Complex-care housing is a component of the provincial homelessness strategy. The Government of B.C. worked with housing and health-system partners, Indigenous partners, people with lived experience and municipal governments to develop a complex-care housing framework and selection criteria for these sites.


RESPONDING to the announcement, the B.C. Urban Mayors’ Caucus (BCUMC) Co-Chairs, Kelowna Mayor Colin Basran and Victoria Mayor Lisa Helps, released the following statement on behalf of the Caucus’s 13 member Mayors:

“We are pleased to see the Province taking these important first steps to implement a new model of complex care housing and supports that our communities and vulnerable residents urgently need and have been calling for.

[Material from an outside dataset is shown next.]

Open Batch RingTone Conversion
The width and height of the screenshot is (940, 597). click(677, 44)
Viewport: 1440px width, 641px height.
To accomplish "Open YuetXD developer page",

We are glad to see a number of the BCUMC’s recommendations reflected in this model.

“The four sites set to open imminently is a good first step. Minister Malcolmson, the Ministry of Mental Health and Addiction, and the Provincial Government have expressed to the caucus their desire for ongoing support and commitment to this program. While this announcement of 98 new complex care spaces is much welcomed and has been highly anticipated, many of our communities across B.C. are still in critical need to see this model in place.

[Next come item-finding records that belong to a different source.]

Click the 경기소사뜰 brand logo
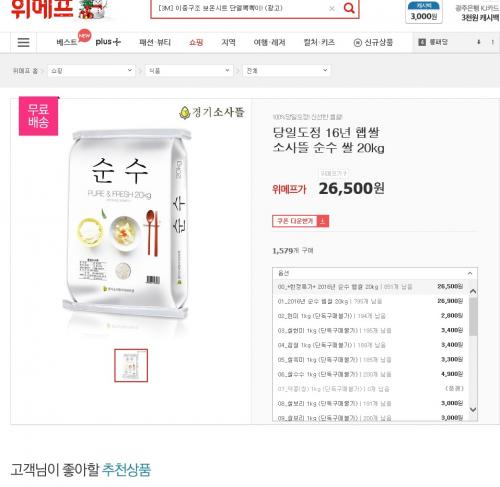 (212, 112)
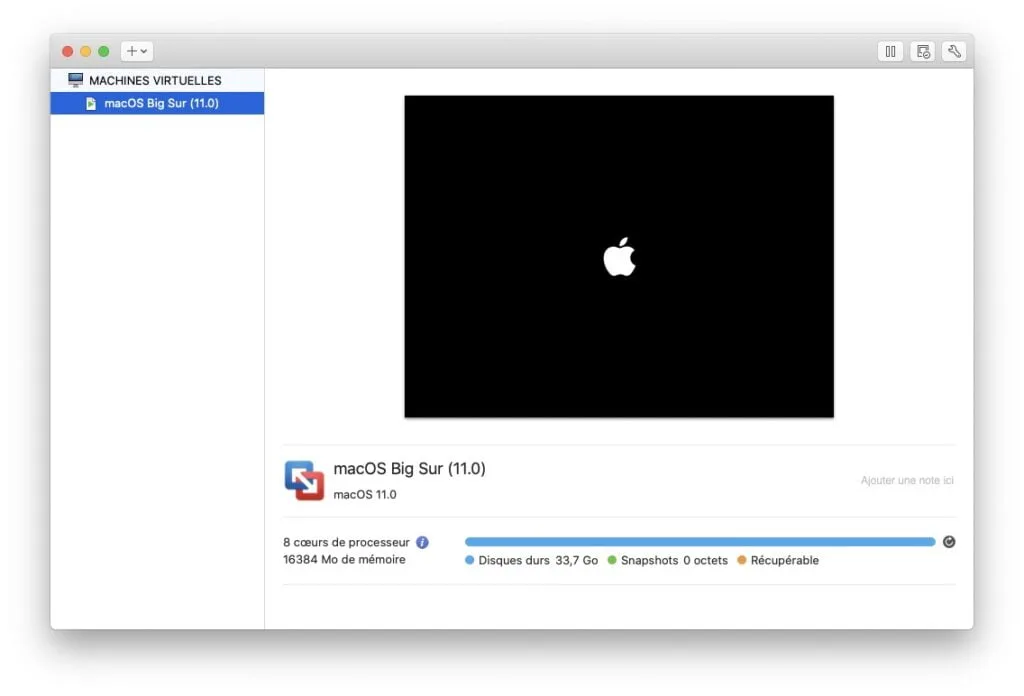Click the processor info icon
The height and width of the screenshot is (696, 1024).
coord(422,541)
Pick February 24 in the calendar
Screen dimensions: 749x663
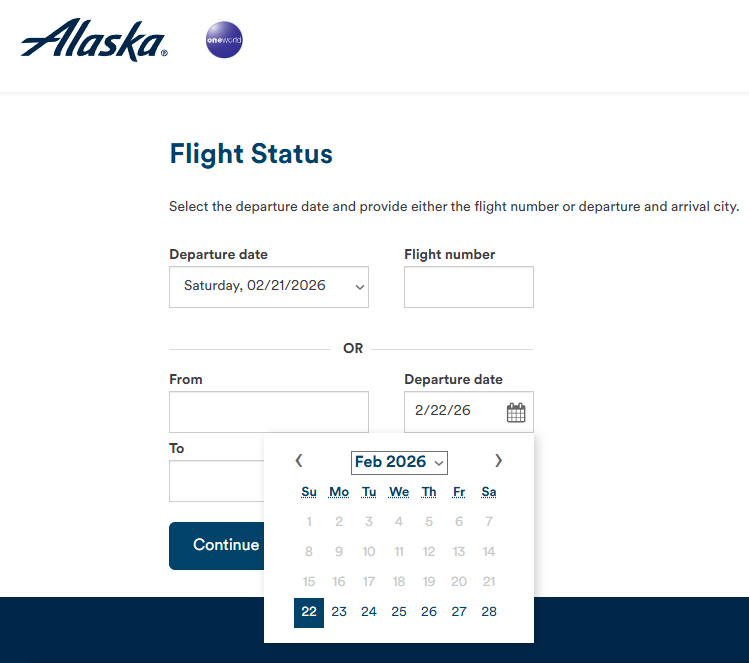click(x=369, y=612)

“We continue to advocate strongly for additional funding to be allocated to expand complex care housing and supports and we hope that the 2022 provincial budget will reflect further commitments.

“Complex care housing will make a real difference in the lives of our most vulnerable residents. It’s time to try new approaches to housing and to increase the level of care and support services. We look forward to working with the Province and our health authorities to support them in getting these first four sites, and future sites, open as quickly as possible.”

The BC Urban Mayors’ Caucus (BCUMC) is a non-partisan group of mayors from Abbotsford, Burnaby, Coquitlam, Kamloops, Kelowna, Nanaimo, New Westminster, Prince George, Richmond, Saanich, Surrey, Vancouver and Victoria.

Earlier this month, the BCUMC released a video urging the Province to take immediate action on complex care housing, highlighting the strain that leaving those with complex needs out on the streets is having on our communities and on the vulnerable people requiring care.